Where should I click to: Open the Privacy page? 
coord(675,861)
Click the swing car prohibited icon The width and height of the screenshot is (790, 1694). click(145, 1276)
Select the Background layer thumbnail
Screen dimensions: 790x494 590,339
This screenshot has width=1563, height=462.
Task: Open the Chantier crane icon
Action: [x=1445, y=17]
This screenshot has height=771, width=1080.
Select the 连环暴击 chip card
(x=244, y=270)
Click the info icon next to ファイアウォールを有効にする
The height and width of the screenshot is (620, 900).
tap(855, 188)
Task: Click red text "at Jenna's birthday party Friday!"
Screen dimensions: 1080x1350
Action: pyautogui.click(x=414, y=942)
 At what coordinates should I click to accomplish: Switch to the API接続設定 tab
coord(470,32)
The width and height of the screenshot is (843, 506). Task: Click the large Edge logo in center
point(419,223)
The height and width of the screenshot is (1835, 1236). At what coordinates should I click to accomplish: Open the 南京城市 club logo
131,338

__________________________________________________

**Work instructions**
Give back the records word for word. Start at the first line, end at the line containing "This screenshot has height=771, width=1080.", and include both.

**Solution**
Where should I click to: Open the Privacy page? 
coord(675,861)
Click the swing car prohibited icon The width and height of the screenshot is (790, 1694). click(145, 1276)
Select the Background layer thumbnail
Screen dimensions: 790x494 590,339
This screenshot has width=1563, height=462.
Task: Open the Chantier crane icon
Action: [x=1445, y=17]
This screenshot has height=771, width=1080.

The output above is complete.